The Caisse de dépôt et placement du Québec is a financial institution that manages funds for public and private pension and insurance plans. Through CDP Capital, the leading fund manager in Canada with almost $130 billion (Canadian) of assets under management, it invests in the main liquid markets as well as in private equity and real estate.
Bombardier Recreational Products designs, develops, builds, distributes and markets Sea-Doo watercraft and sport boats, Ski-Doo and Lynx snowmobiles, Johnson and Evinrude outboard engines, Evinrude direct injection and Evinrude E-TEC technologies, Bombardier ATVs, Rotax engines and karts, as well as utility vehicles.
The transaction all but completes Bombardier’s action plan presented on April 3, 2003, to restore the company’s liquidity by selling off key assets.

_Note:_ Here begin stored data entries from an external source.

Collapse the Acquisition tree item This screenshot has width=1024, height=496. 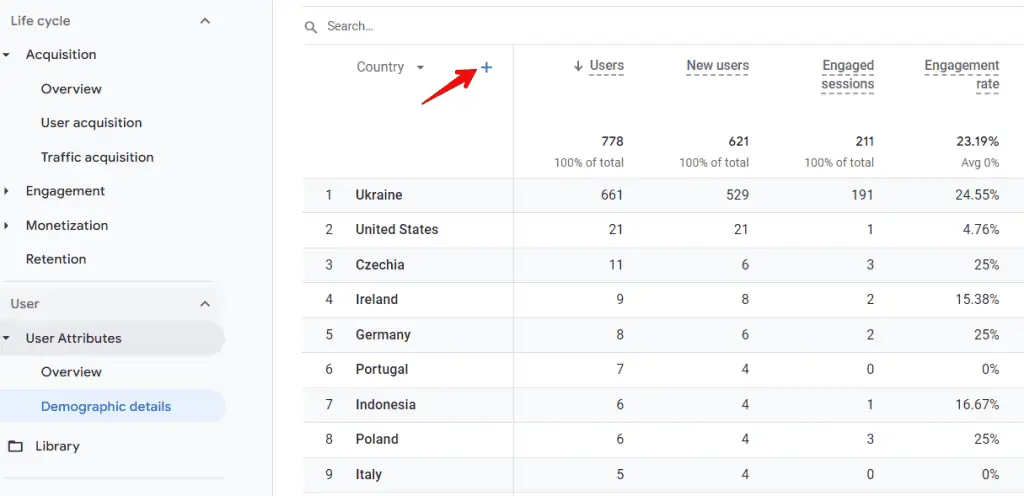pyautogui.click(x=7, y=55)
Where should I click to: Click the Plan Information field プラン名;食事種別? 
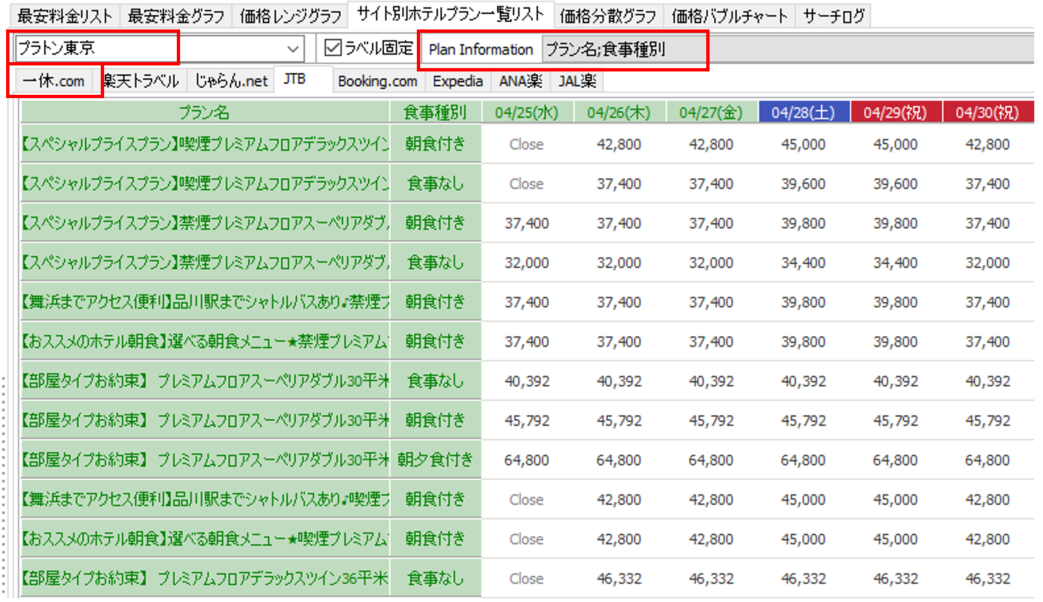(x=620, y=48)
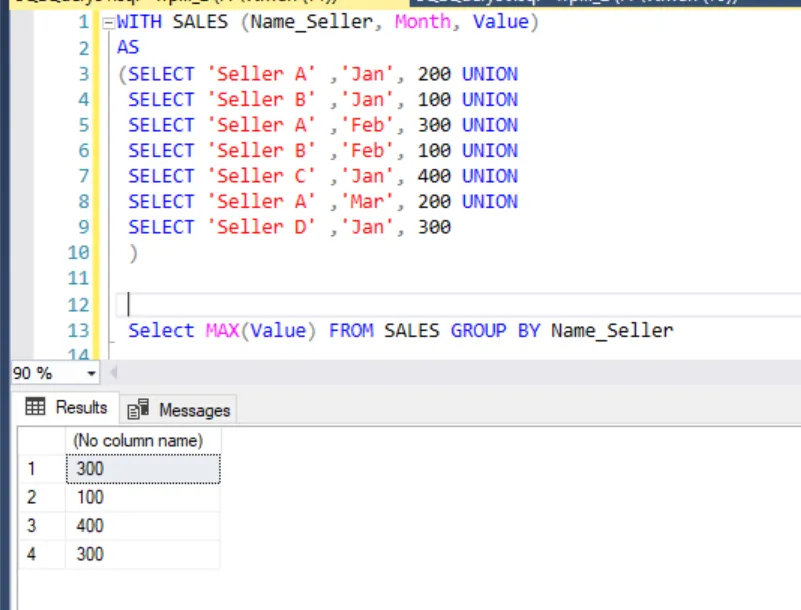Collapse the WITH SALES code block
Viewport: 801px width, 610px height.
tap(108, 23)
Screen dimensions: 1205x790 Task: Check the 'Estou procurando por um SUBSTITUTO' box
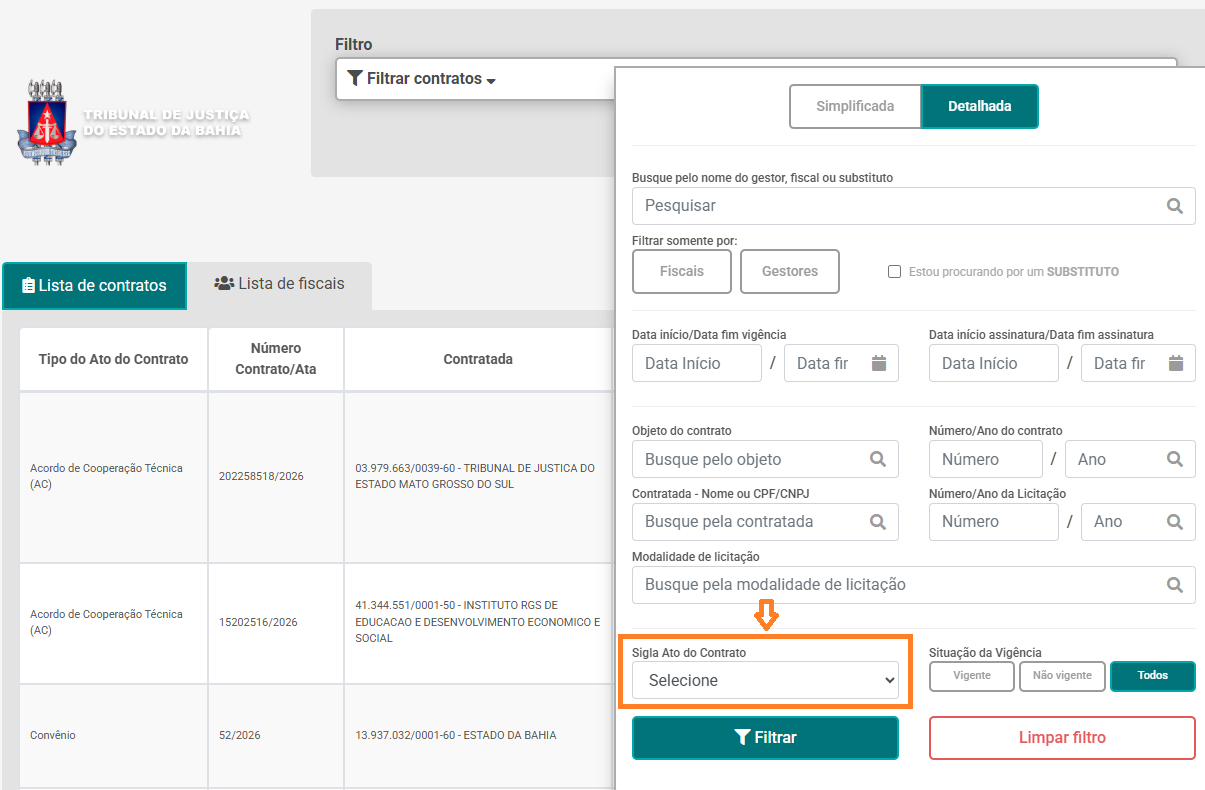click(x=895, y=272)
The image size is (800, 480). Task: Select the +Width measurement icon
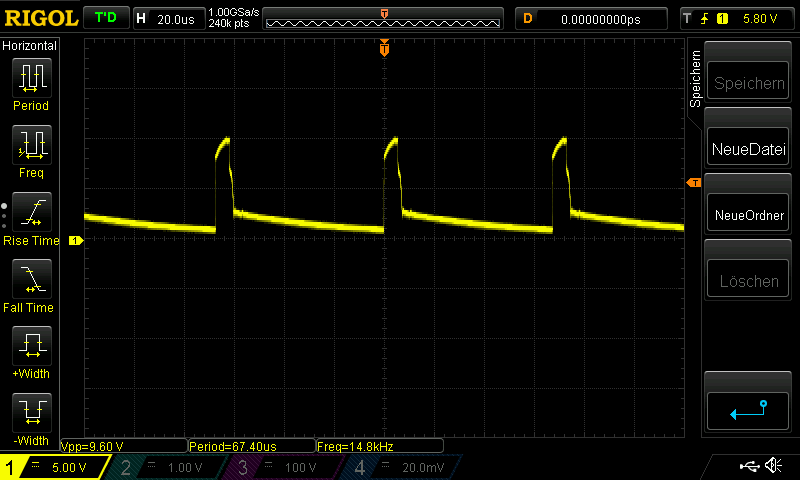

Meanwhile, Bombardier said the Recreational Products division had sales of $492.1 million (Canadian) for the second quarter ended July 31, 2003, off from $500.4 million in the same period last year. Recreational Products lost $2.8 million (Canadian) in the second quarter, compared to earnings of $24.7 million (Canadian) in the same period last year, largely because of a shift in timing of sales costs, the company said.
Paul Tellier, Bombardier’s chief executive, told a news conference that Pierre Beaudoin will remain as head of Bombardier Aerospace. Some thought that Pierre Beaudoin might go back to managing the Recreational Products division he previously ran. “That was a bit of a surprise,” said one securities analyst.
The Recreational Products management team is in place and no changes are seen at this time, assuming that Beaudoin doesn’t move from Aerospace. Michel Baril is president and chief operating officer of the business, a post he has held since Feb. 2001. He joined the Bombardier corporation in 1979.
Tellier also said the issue of whether the recreational products division will retain the Bombardier name is still under negotiation. However, another Bombardier official noted it would not be unusual for both companies to use the Bombardier name. “It’s been done before,” he said, “in the cases of Volvo and Rolls Royce, for example.”
The 50/50 ownership structure is somewhat unusual, say investment analysts. “Usually one partner insists upon control,” says a Canadian securities analyst who follows Bombardier. “In a partnership, each one would want some protection going forward. One of the worst investment situations is where you have a 30%-40% position but no control. The three parties will have to agree on things; we’ll have to wait and see.”
It’s not likely that the partnership would break up Recreational Products, as sometimes happens when a business unit is spun off. It’s more likely, say observers in the investment community, that Bain would try to build up the business, especially on the ATV and Evinrude/Johnson sides, and then take the entire business public through an IPO.